What is expected → Include no pictures. Output exactly the lines from the one that contains "Where should I" through the final line of the entries.

Record excerpts →
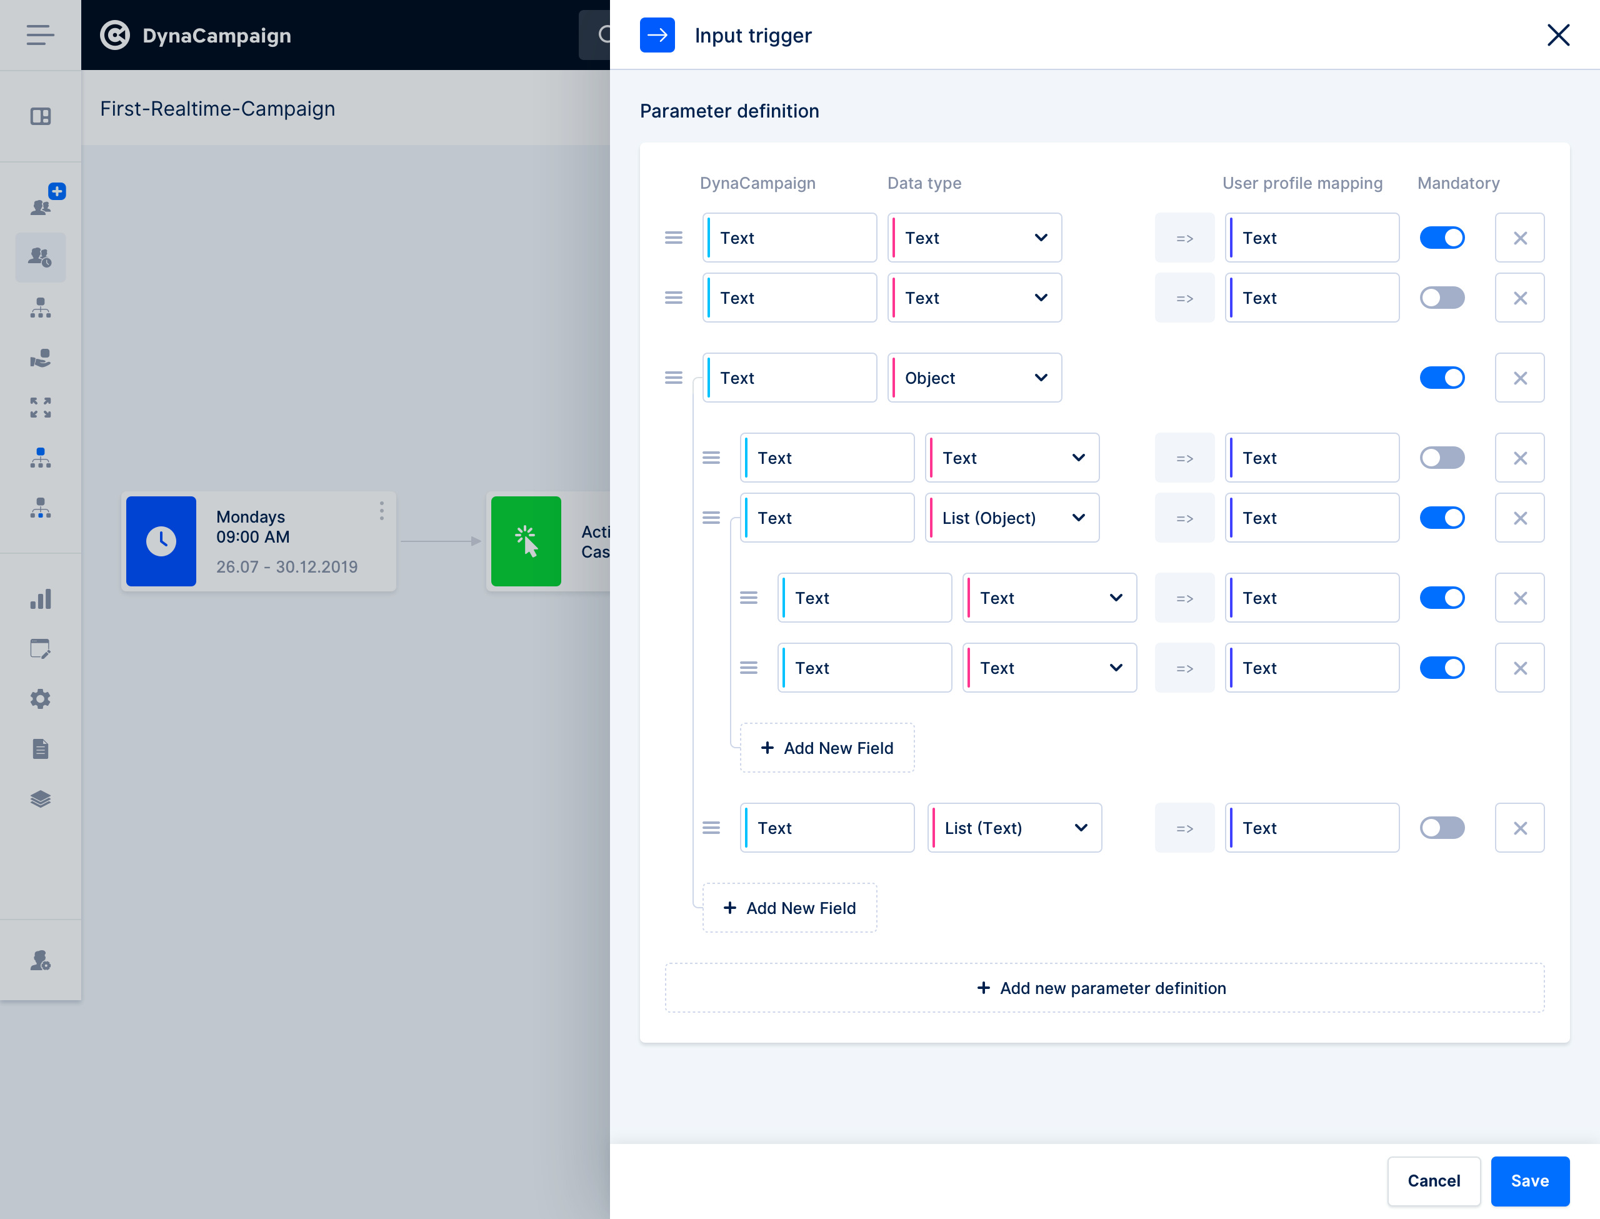This screenshot has height=1219, width=1600.
Task: Open the Object data type dropdown
Action: pos(974,378)
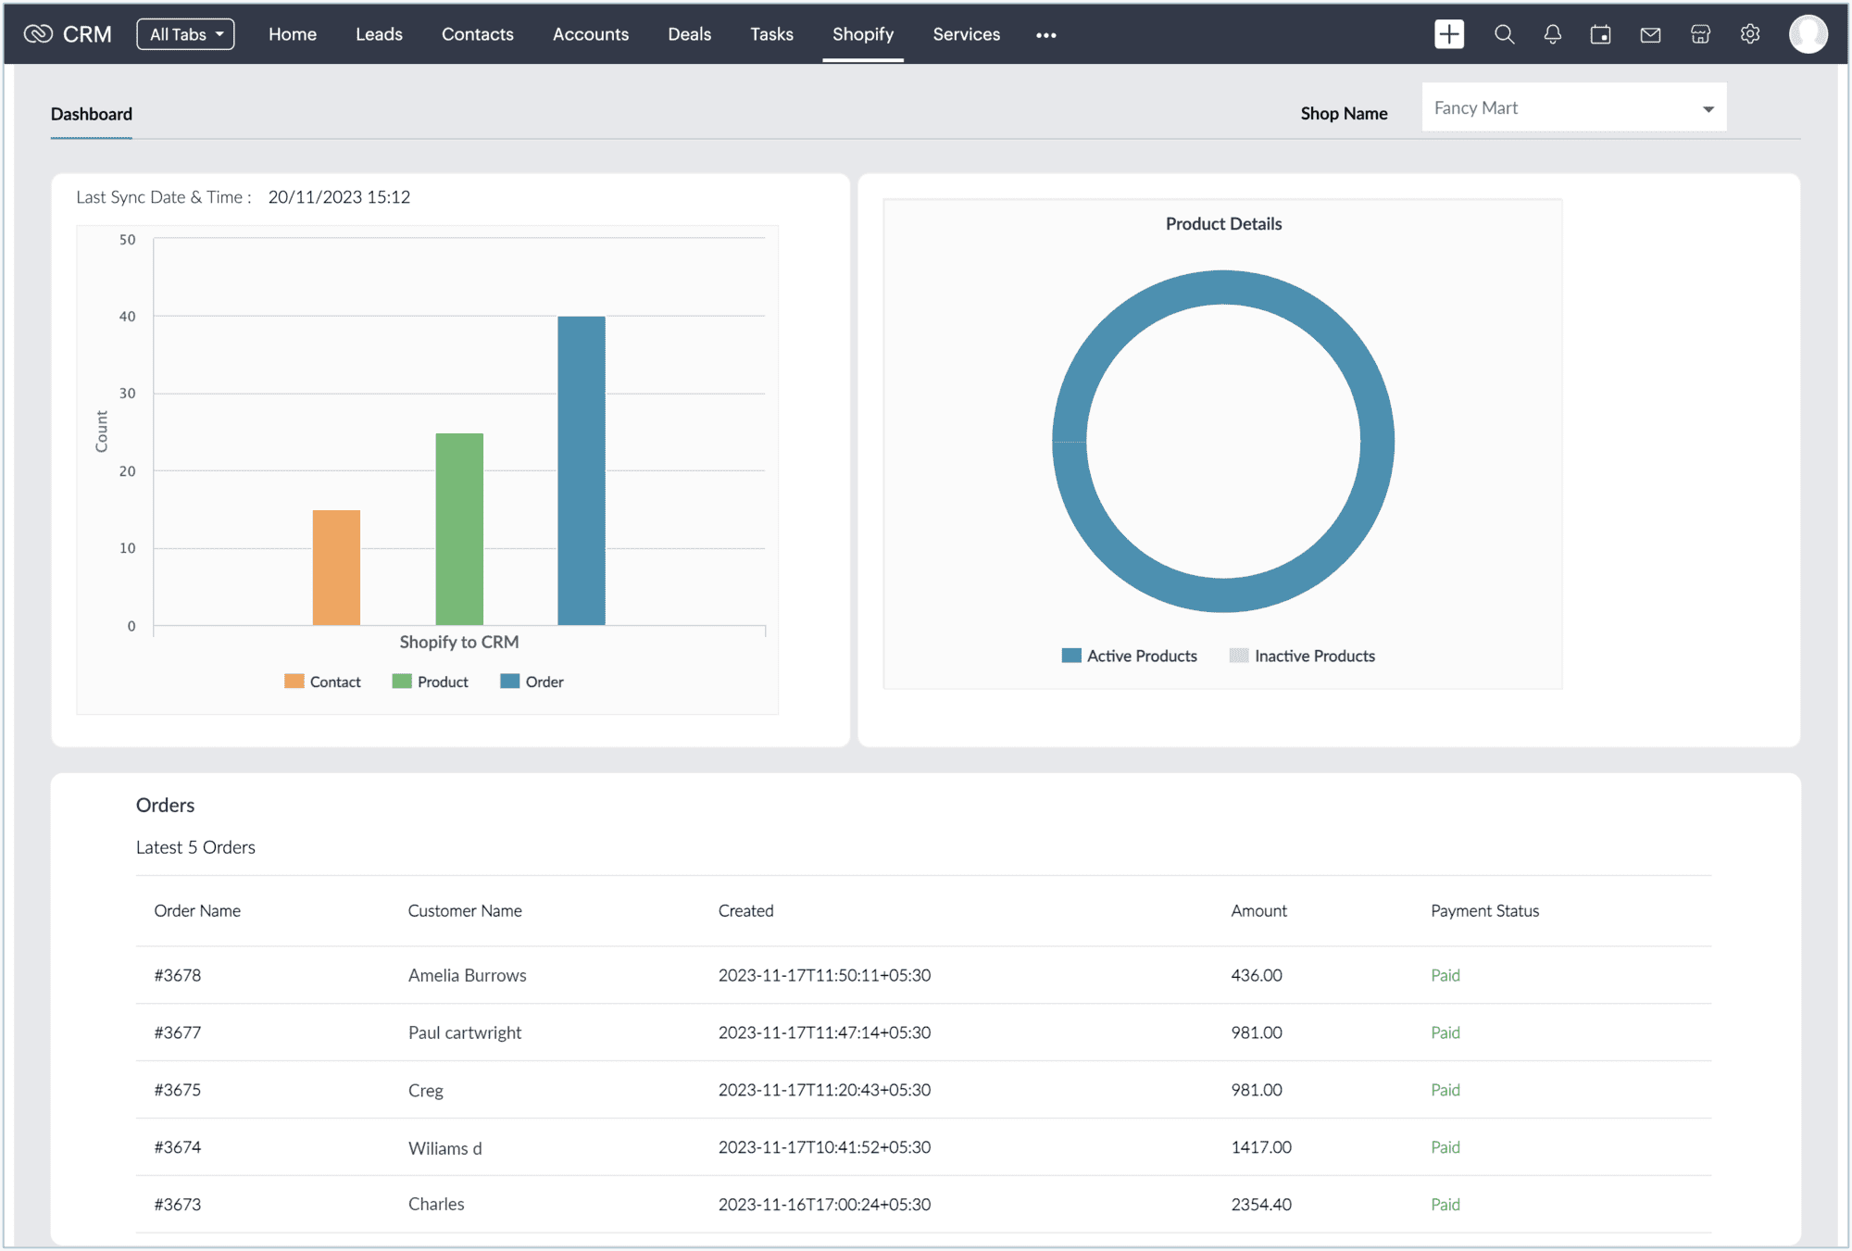Expand the Shop Name Fancy Mart dropdown
Screen dimensions: 1852x1251
pyautogui.click(x=1573, y=108)
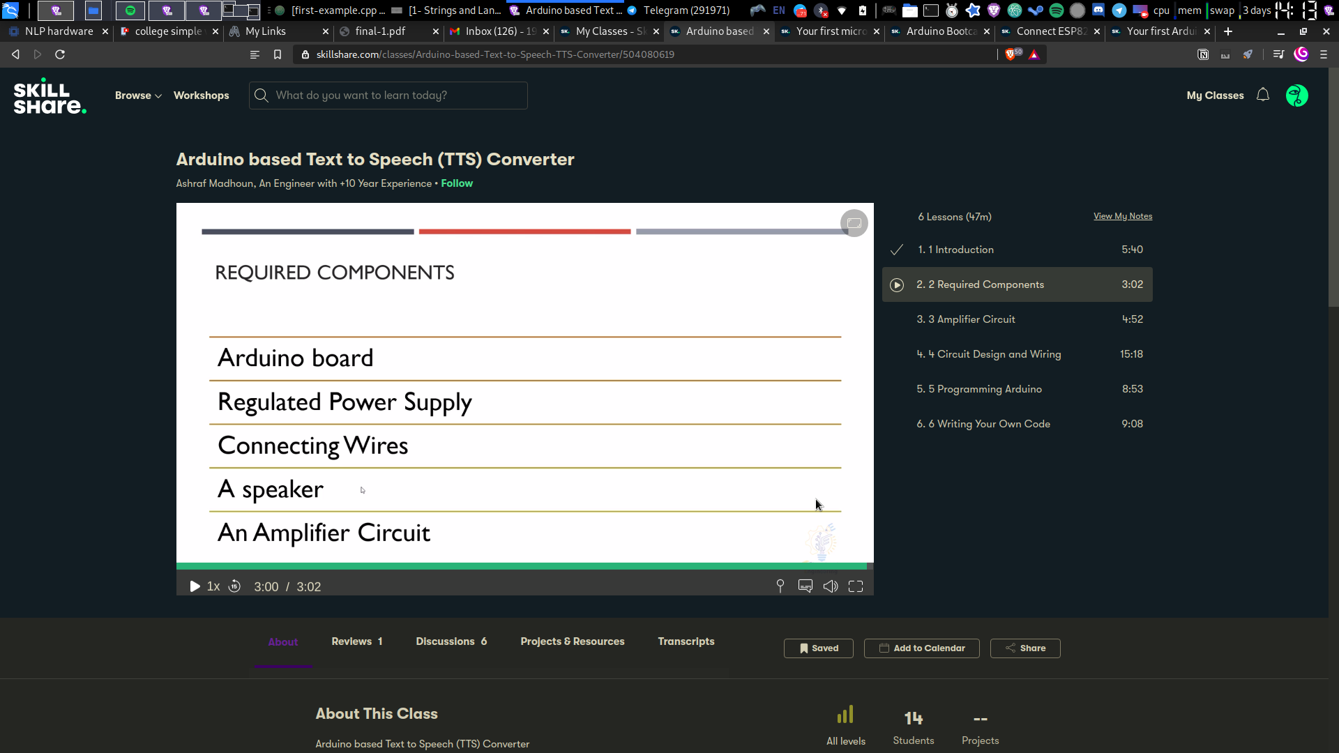
Task: Switch to the Transcripts tab
Action: [x=686, y=641]
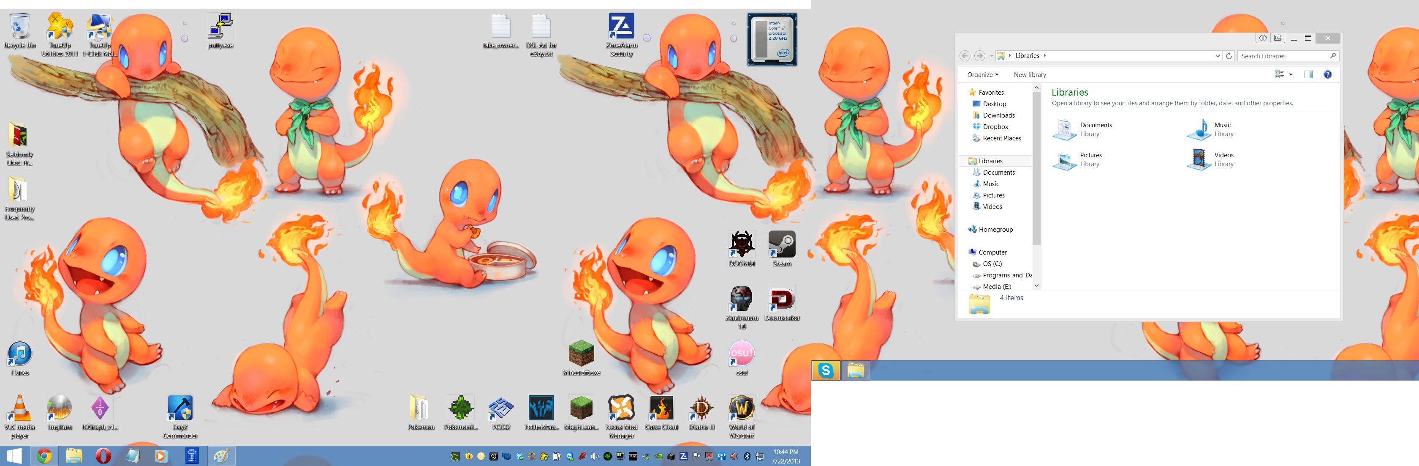Select Homegroup in the navigation pane
1419x466 pixels.
click(995, 229)
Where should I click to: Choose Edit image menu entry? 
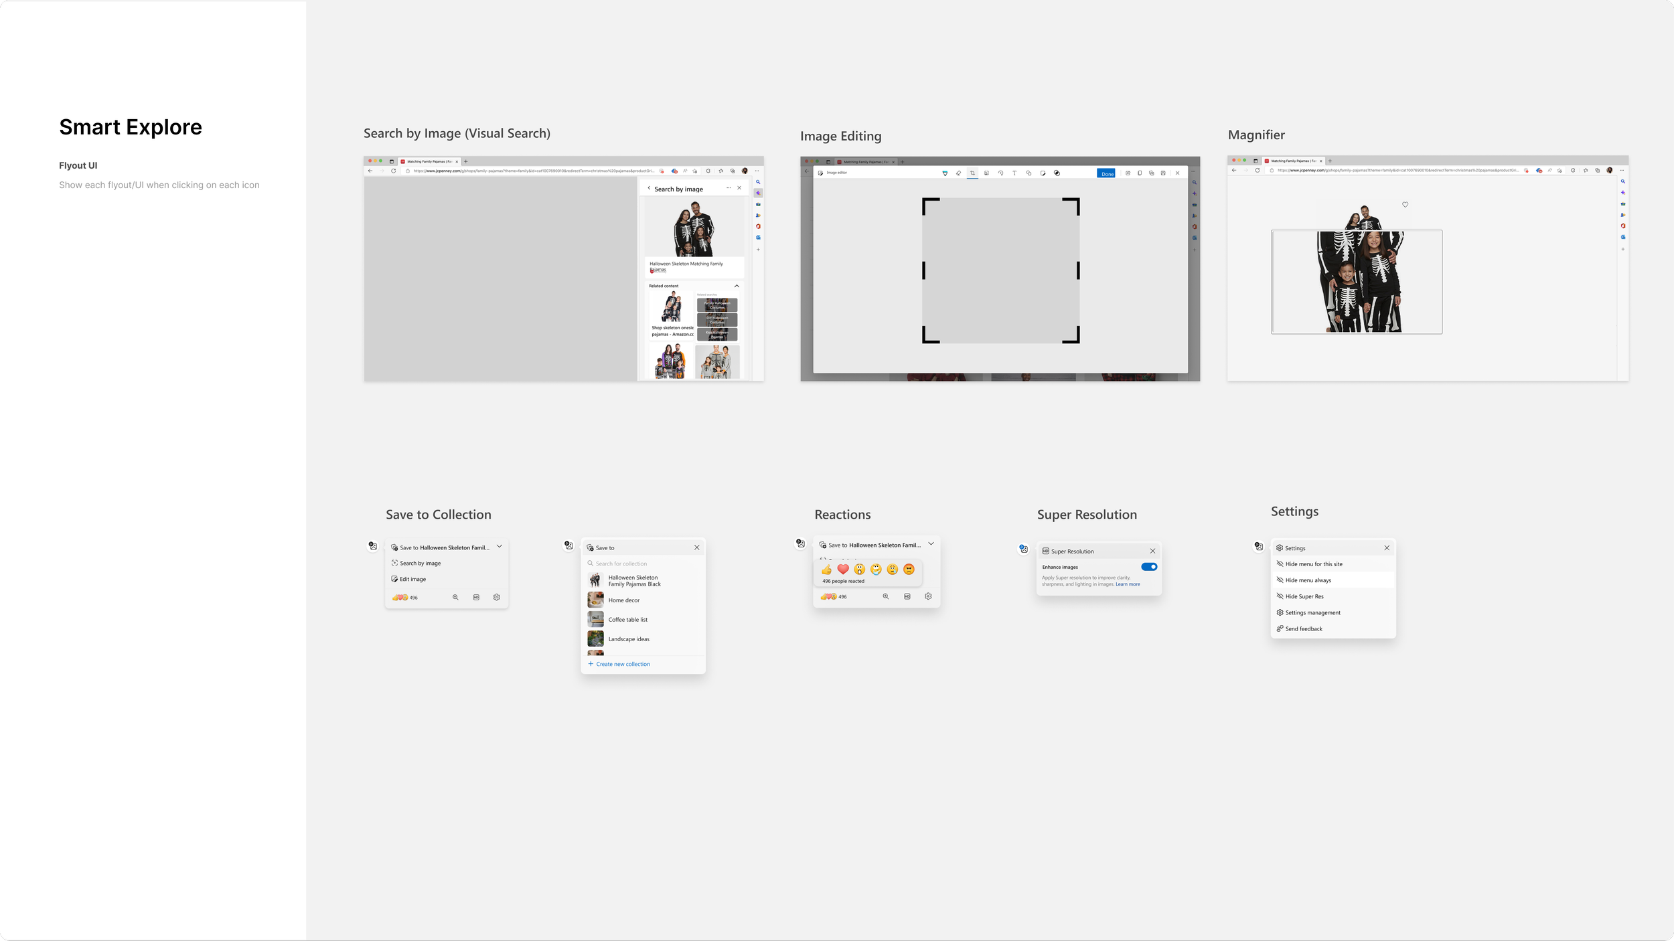(412, 580)
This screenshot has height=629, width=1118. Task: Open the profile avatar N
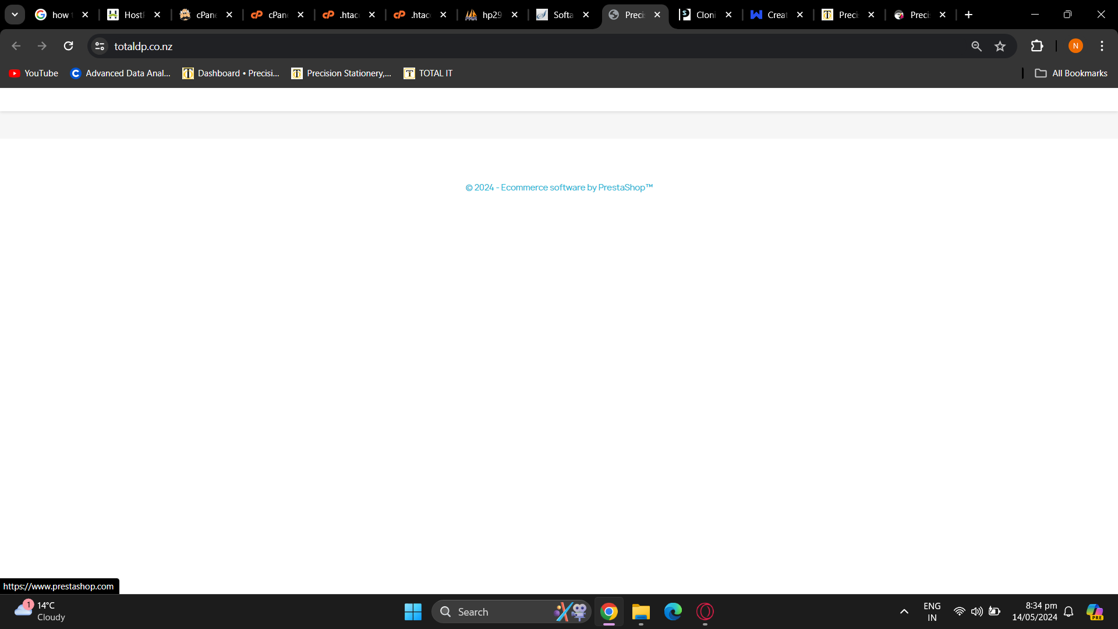coord(1075,46)
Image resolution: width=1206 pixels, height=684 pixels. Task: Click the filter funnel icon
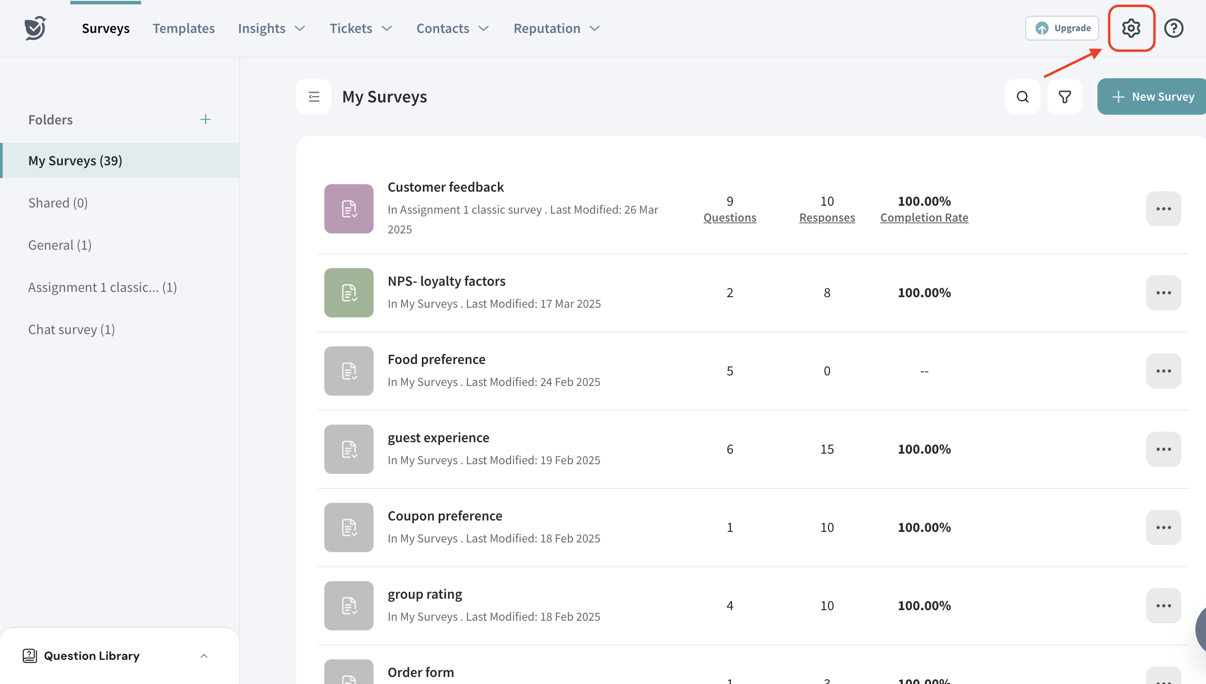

Answer for this exercise →
Where should I click to: Choose Edit image menu entry? 
(412, 580)
This screenshot has height=629, width=1118. Task: Open the profile avatar N
coord(1075,46)
Image resolution: width=1206 pixels, height=684 pixels. Task: Click the filter funnel icon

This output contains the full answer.